The police sergeant, Panya Kamrap, ended up killing 36 people, 24 of them children, in this small farming community before taking his own life. It was the biggest mass killing by an individual in Thailand’s history.
Joint ceremonies for most of the victims were held at three temples to spare families from having to wait long hours for successive cremations to be completed, Phra Kru Adisal Kijjanuwat, the abbot of the Rat Samakee temple, said.
A ceremony for 19 of the dead, 18 of them children, was held at his temple. With a large crowd watching, monks slowly walked out of the temple hall, followed by grieving relatives. Each family was led by one monk, with police bearing the coffin behind them.
After the coffins were placed on each of the small, brick furnaces, the victims’ relatives came forward in the darkening skies to put portraits of their loved ones on top. Some family members also placed children’s toys alongside.
A large mesh barrier was set up, separating onlookers from the relatives, monks and royal palace officials tasked with lighting the fires, who began putting paper flowers along the sides of the pyres and dousing them with gasoline. The officials then ushered the family members to take the portraits and toys away, and move several meters (yards) from the coffins where they knelt on mats.
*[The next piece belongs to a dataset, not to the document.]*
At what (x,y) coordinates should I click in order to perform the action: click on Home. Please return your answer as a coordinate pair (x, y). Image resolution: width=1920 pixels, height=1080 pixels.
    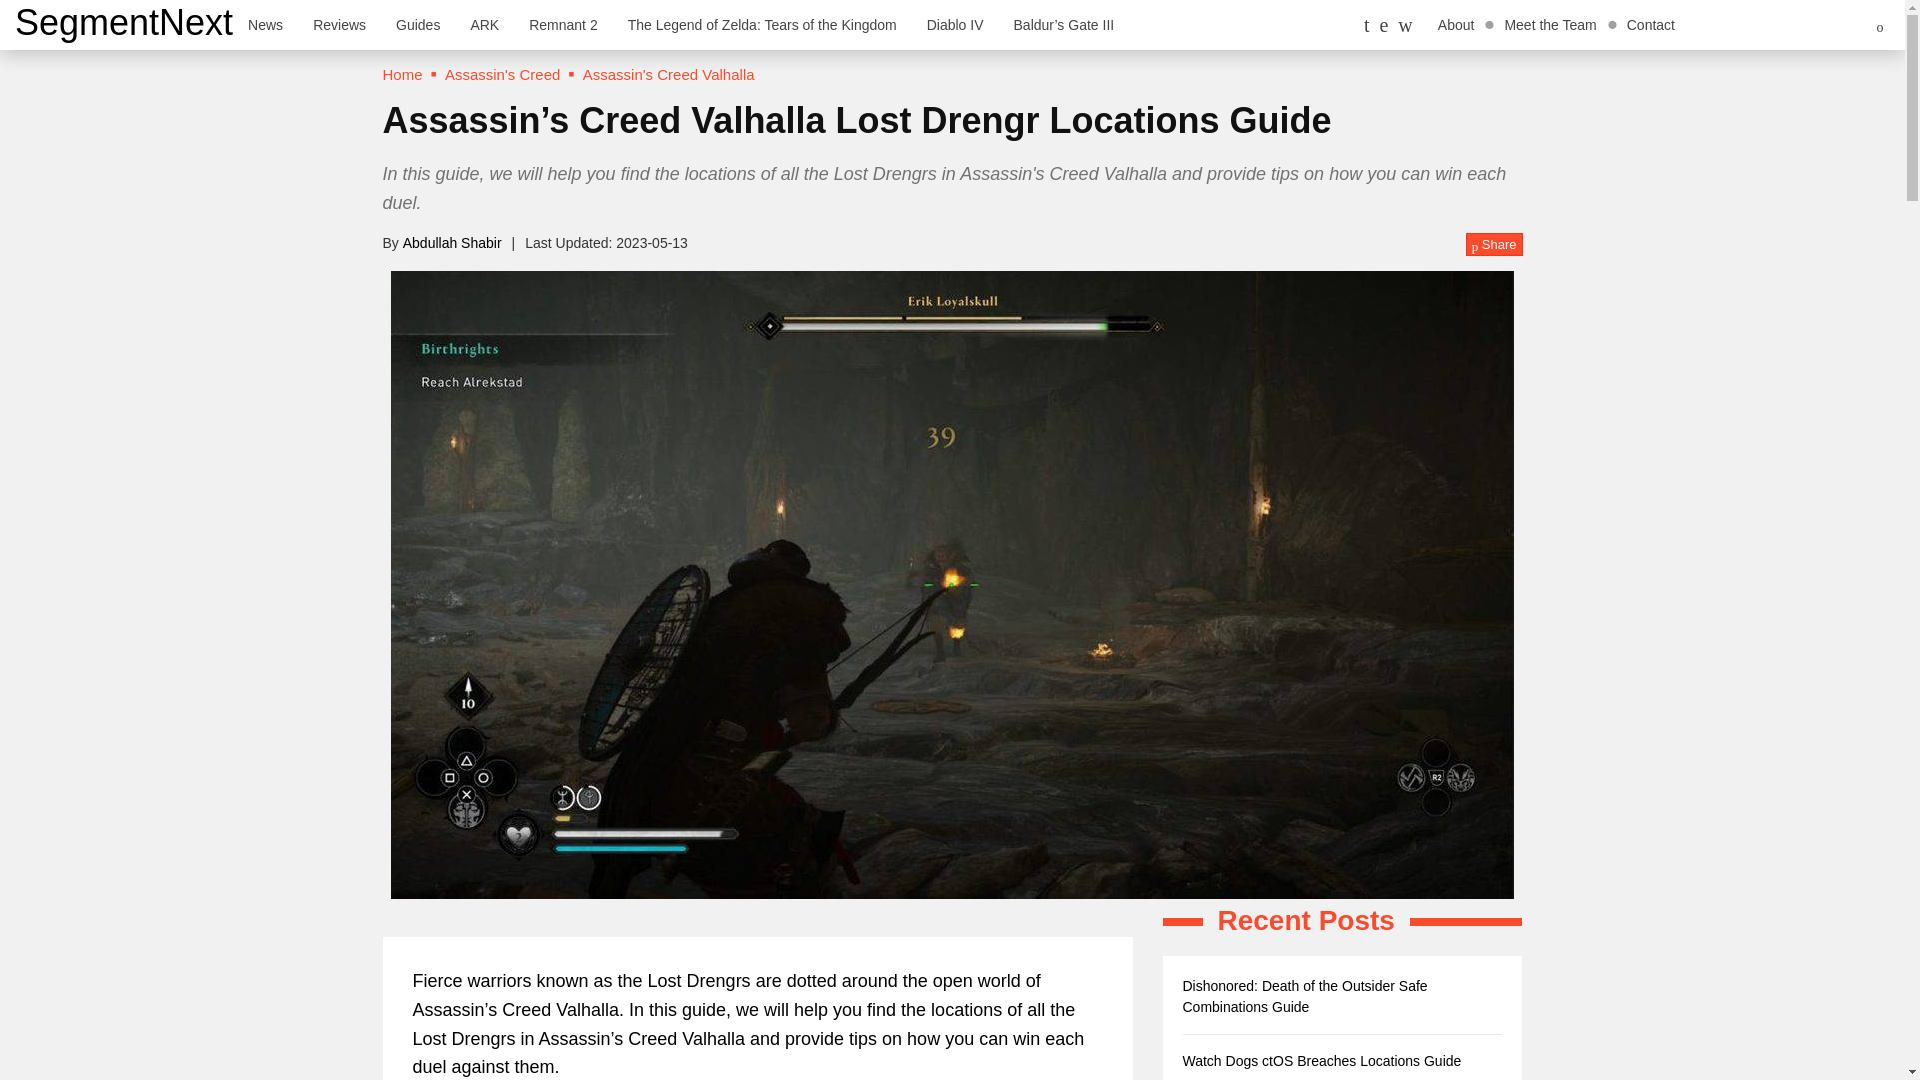
    Looking at the image, I should click on (402, 74).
Buddhist chants played from a speaker system set up behind the relatives, as the officials and monks began lighting the pyres one by one. The coffins were soon engulfed by flames, at times stoked by the officials adding more gasoline. The victims’ relatives sat silently by, hands clasped in prayer.
“Each one of them watched the cremation with their minds in a state of conscious awareness,” said the abbot. “The support they received from people all around has blessed them, lessened the sorrow they have.”
On Tuesday morning, many of the young victims’ bodies had been outfitted as doctors, soldiers or astronauts — what they wanted to be when they grew up — before their evening cremation.
“The more we talked (to the families), we realized that these children also had dreams of becoming doctors, soldiers, astronauts, or police officers,” said volunteer rescue worker Attarith Muangmangkang, whose organization arranged for the costumes.
Petchrung Sriphirom, 73, was one of many local residents who traveled to the temple to offer condolences to the families and make a small donation to help with funeral costs, which is a common Thai custom.
“I just want to help our friends and share our thoughts with them,” said Petchrung. “We are not talking about money or anything but rather sharing our thoughts and feelings as a fellow human being,”
The perpetrator’s body was cremated Saturday in a neighboring province after temples in Uthai Sawan refused to host his funeral, Thai media reported.
Mass shootings are rare but not unheard of in Thailand, which has one of the highest civilian gun ownership rates in Asia, with 15.1 weapons per 100 people compared to only 0.3 in Singapore and 0.25 in Japan. That’s still far lower than the U.S. rate of 120.5 per 100 people, according to a 2017 survey by Australia’s GunPolicy.org nonprofit organization.
Thailand’s previous worst mass killing involved a disgruntled soldier who opened fire in and around a mall in the northeastern city of Nakhon Ratchasima in 2020, killing 29 people and holding off security forces for some 16 hours before eventually being killed by them.